Beep Beep Beep Beep Beep Beep
Ay, Caramba, the beeping. Behind our office is a storage box. It's not right next to our office, because it's the police's secret bomb disposal unit. We get the honor of it's presence because our offices are not packed in like the other offices downtown. Heck, when you're driving out to the plant, you think you've gone rural for a while. Well, until you get to the 10 foot tall barb wire topped fence.

But, the bomb disposal unit, like you'd expect, has a security system. That security system is located on the other side of a wall in my office. There is a part of my wall that is covered with a big ugly wooden cover. Under the cover is a big ugly non-wooden server for the whole plant, and a fiber optic relay that makes the Alpha precinct (the Dead Astronaut High School Precinct) have even faster internet that we do. Yes, because the fiber optic doesn't stop here. My office is just a spot to boost the signal.

But in any case, it's another situation like I wrote about in Stuffo: The Bleepin' Beeping. I've already called Sgt. Carter and left a message. But, you know, this time the beeping isn't driving me crazy so much. It's not so horrible.

Well, it's pretty bad. Who am I kidding?

That's Right, It's Your Boot Day
Due to the nature of my work, in that I occasionally get to get out of the office and go tromp around, I get free boots from work. It's the only way they can require me to wear steel toe while I'm out. And actually, the Iron Age Pimp Boots I'm wearing right now are actually composite toe wellingtons. $140 of high tech understatement. Not really understated, but they don't look like tactical boots, and they're comfy too.

Well, it' is boot day again. I have worn last years extremely heavy boots exactly once. These Pimp Boots are from two years ago. Now, they do have some wellingtons again, but I've had the hokey locals here say they look like Western boots, which they don't. So, I might not get Wellingtons again. In fact, I might go for some that have the mesh sides, breathable, because these pimp boots sure aren't.

Maybe Referral Week
Before I get anyone all worked up, there is exactly zero data to back up that we think we might get a referral this week. Last batch of referrals came out on the 8th of April. That covered the end of July up to August 28, 2003. Our DTC date is September 9, 2003, so we're in the next batch. And they do monthly batches.

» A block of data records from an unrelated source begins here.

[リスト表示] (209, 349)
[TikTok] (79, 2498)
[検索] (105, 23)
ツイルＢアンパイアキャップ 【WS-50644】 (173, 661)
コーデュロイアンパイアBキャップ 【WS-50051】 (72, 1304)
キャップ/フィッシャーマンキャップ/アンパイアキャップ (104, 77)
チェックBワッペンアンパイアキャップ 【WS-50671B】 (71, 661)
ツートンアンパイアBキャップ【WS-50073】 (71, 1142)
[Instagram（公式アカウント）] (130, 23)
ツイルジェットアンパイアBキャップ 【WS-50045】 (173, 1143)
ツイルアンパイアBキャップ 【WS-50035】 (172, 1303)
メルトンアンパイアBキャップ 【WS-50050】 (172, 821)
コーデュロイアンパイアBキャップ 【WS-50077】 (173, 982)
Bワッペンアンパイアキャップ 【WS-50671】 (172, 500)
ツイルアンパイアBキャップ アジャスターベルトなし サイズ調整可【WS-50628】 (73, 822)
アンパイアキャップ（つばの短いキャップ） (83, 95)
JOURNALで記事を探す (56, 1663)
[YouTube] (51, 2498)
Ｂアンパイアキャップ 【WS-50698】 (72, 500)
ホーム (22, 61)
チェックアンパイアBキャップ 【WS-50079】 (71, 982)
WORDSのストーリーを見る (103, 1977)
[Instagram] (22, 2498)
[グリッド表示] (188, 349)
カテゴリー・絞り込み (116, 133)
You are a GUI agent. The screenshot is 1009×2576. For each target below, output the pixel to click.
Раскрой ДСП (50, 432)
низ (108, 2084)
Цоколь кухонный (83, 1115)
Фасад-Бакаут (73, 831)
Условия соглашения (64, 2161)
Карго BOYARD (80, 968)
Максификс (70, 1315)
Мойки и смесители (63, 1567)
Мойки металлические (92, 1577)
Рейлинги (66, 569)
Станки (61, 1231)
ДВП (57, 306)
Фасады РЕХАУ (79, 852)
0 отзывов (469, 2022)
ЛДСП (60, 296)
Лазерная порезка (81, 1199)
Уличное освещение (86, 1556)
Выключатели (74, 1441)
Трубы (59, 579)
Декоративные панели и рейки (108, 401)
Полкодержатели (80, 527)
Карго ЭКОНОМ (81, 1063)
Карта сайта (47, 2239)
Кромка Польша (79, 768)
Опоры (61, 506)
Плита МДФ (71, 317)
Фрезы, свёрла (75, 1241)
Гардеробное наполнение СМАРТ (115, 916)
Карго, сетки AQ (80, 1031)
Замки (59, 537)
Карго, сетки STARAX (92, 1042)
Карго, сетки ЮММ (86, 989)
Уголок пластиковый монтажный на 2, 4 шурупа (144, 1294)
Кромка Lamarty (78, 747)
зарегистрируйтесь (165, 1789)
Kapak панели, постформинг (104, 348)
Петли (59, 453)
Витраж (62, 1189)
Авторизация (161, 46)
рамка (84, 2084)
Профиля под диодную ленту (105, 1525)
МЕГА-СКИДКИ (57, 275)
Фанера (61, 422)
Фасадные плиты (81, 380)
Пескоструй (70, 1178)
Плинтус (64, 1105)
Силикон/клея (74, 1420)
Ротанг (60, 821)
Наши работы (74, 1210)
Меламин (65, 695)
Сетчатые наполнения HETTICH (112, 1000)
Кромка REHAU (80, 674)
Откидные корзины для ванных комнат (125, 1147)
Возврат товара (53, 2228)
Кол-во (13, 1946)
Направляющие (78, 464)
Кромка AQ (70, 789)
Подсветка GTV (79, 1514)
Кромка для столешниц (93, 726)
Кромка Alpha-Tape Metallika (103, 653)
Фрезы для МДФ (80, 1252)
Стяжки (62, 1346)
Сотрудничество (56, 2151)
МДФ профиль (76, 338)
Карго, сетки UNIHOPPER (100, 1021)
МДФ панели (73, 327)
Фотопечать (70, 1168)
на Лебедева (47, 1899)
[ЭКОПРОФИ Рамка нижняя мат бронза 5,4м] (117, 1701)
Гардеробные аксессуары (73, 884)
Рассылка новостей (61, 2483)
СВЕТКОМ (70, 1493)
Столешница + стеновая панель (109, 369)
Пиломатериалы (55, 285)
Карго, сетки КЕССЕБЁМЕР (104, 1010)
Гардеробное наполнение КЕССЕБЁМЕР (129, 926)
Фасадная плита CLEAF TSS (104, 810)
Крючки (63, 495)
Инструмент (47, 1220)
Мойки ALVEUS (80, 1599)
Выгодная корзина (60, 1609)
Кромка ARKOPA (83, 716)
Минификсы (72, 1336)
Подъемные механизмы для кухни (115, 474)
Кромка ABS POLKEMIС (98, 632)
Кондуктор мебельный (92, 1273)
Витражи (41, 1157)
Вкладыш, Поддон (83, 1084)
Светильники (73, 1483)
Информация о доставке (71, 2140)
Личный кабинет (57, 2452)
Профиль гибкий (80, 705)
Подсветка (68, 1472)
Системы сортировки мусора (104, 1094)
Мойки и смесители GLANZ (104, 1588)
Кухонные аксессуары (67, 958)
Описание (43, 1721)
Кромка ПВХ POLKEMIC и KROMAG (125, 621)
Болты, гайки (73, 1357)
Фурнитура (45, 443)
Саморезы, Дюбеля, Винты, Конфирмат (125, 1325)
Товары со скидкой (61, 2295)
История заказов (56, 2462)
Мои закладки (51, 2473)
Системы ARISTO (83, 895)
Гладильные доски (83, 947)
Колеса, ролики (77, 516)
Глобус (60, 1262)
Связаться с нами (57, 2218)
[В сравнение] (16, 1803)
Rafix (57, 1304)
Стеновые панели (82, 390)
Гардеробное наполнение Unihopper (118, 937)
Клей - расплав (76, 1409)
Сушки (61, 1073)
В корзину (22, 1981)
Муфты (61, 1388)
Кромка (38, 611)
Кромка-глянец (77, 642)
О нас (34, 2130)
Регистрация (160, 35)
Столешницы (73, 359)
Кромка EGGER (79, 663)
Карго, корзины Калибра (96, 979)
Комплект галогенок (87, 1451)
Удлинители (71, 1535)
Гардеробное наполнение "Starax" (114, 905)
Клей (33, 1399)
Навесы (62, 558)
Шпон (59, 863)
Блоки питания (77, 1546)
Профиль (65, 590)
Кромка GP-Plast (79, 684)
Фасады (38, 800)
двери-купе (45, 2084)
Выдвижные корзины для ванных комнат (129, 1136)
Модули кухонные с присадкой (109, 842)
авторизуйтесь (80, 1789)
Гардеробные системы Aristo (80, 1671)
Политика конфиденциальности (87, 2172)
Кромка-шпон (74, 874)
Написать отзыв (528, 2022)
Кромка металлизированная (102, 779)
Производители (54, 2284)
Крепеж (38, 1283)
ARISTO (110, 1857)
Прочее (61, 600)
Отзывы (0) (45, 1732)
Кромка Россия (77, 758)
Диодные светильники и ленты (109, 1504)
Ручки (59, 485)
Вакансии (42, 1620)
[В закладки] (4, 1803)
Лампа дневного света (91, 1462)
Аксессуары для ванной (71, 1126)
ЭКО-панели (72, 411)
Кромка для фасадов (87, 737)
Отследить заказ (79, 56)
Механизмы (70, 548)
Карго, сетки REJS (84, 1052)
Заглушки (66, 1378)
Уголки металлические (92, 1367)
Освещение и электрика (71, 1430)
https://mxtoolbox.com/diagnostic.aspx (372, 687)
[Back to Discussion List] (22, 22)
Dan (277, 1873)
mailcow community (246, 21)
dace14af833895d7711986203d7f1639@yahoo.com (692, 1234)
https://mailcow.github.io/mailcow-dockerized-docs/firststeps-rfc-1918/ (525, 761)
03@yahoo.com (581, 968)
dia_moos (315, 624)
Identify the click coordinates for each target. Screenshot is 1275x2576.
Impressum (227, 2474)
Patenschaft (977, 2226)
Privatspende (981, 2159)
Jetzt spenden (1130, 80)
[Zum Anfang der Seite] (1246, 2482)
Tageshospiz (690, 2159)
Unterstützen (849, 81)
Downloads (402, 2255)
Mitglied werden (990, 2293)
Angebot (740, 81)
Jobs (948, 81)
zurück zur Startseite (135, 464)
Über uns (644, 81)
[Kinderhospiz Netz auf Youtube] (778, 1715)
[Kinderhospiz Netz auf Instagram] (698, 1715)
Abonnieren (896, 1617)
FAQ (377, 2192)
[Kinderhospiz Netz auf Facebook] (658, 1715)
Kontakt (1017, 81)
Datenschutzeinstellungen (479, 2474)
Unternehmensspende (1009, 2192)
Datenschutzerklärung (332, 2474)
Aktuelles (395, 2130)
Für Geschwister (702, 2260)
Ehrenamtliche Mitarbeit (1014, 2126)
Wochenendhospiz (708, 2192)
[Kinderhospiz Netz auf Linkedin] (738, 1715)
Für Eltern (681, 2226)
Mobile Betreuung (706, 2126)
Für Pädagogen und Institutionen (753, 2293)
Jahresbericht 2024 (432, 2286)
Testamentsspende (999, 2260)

So, why do I think that they'll come early? Because of May Day. The day all communists rise up and say, "Yay, we're communists, which sucks, but we get the next week off!" And they do. So, I'm hoping that the kind hearted communists in charge of matching dossier to kiddie file will decide to do that before their long vacation. If they don't, then we're talking about probably sometime around May 12, which ironically would be completely inline with the Statistics Page.

And running the stats with out date, if we are totally average, our referral (aka, knowing who she is) should come May 16th, which it won't since that's a Sunday, which is different than last time I checked the stats since it was Saturday the 15th. And our travel would start the 2nd of July. Which would actually rock, because it looks like I might have to take some leave without pay, and having the July 4th holiday (which is on July 5th this year as far as days off go) would give me a spare 8 hrs.

Kill Bill 2
It was great. I laughed, I cried. I wondered "how long is this going to go on" when they had a totally black screen when Beatrix Kiddo was being buried alive.

Keep Your Phone Charged, Alison
Because, see, I put her cell phone as the first call that CCAI will make when they get our referral. Everyone at CCAI totally drops everything when referrals come in until ever family has been contacted. They will call Alison, and then they'll email pictures of Nina to us at my email address.